▸ **TASK REQUIREMENTS**: Your answer must match the data word for word.

(DATASET ENTRIES)

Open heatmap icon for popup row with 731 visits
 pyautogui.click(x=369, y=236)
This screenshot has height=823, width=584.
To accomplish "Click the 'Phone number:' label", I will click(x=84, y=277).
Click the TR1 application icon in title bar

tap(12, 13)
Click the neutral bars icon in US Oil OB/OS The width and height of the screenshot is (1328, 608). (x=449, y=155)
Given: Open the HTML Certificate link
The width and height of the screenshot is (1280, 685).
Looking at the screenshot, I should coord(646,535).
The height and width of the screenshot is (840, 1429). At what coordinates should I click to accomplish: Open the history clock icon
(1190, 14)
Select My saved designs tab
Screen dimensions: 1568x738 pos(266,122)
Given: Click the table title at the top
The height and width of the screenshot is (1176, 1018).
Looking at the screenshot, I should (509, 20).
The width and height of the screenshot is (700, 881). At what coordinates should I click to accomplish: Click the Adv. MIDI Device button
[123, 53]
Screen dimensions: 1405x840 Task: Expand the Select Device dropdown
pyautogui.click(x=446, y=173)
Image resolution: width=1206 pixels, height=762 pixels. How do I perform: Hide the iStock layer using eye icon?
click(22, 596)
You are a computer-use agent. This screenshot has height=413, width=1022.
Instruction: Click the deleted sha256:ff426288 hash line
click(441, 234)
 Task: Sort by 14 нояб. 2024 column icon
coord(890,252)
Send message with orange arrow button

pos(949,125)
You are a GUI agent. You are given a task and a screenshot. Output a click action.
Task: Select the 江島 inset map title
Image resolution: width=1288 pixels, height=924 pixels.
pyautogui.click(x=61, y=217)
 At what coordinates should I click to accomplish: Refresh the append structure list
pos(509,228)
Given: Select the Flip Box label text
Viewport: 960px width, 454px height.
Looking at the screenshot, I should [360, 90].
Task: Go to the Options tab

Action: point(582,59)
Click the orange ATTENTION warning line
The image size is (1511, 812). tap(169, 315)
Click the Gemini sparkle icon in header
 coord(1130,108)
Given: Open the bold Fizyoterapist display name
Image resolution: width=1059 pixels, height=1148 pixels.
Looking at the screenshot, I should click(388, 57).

(End DATASET ENTRIES)

▸ **RESULT OF THE EXERCISE**:
Open heatmap icon for popup row with 731 visits
 pyautogui.click(x=369, y=236)
This screenshot has height=823, width=584.
To accomplish "Click the 'Phone number:' label", I will click(x=84, y=277).
Click the TR1 application icon in title bar

tap(12, 13)
Click the neutral bars icon in US Oil OB/OS The width and height of the screenshot is (1328, 608). (x=449, y=155)
Given: Open the HTML Certificate link
The width and height of the screenshot is (1280, 685).
Looking at the screenshot, I should coord(646,535).
The height and width of the screenshot is (840, 1429). At what coordinates should I click to accomplish: Open the history clock icon
(1190, 14)
Select My saved designs tab
Screen dimensions: 1568x738 pos(266,122)
Given: Click the table title at the top
The height and width of the screenshot is (1176, 1018).
Looking at the screenshot, I should (509, 20).
The width and height of the screenshot is (700, 881). At what coordinates should I click to accomplish: Click the Adv. MIDI Device button
[123, 53]
Screen dimensions: 1405x840 Task: Expand the Select Device dropdown
pyautogui.click(x=446, y=173)
Image resolution: width=1206 pixels, height=762 pixels. How do I perform: Hide the iStock layer using eye icon?
click(22, 596)
You are a computer-use agent. This screenshot has height=413, width=1022.
Instruction: Click the deleted sha256:ff426288 hash line
click(441, 234)
 Task: Sort by 14 нояб. 2024 column icon
coord(890,252)
Send message with orange arrow button

pos(949,125)
You are a GUI agent. You are given a task and a screenshot. Output a click action.
Task: Select the 江島 inset map title
Image resolution: width=1288 pixels, height=924 pixels.
pyautogui.click(x=61, y=217)
 At what coordinates should I click to accomplish: Refresh the append structure list
pos(509,228)
Given: Select the Flip Box label text
Viewport: 960px width, 454px height.
Looking at the screenshot, I should [360, 90].
Task: Go to the Options tab

Action: point(582,59)
Click the orange ATTENTION warning line
The image size is (1511, 812). tap(169, 315)
Click the Gemini sparkle icon in header
 coord(1130,108)
Given: Open the bold Fizyoterapist display name
Image resolution: width=1059 pixels, height=1148 pixels.
Looking at the screenshot, I should click(388, 57).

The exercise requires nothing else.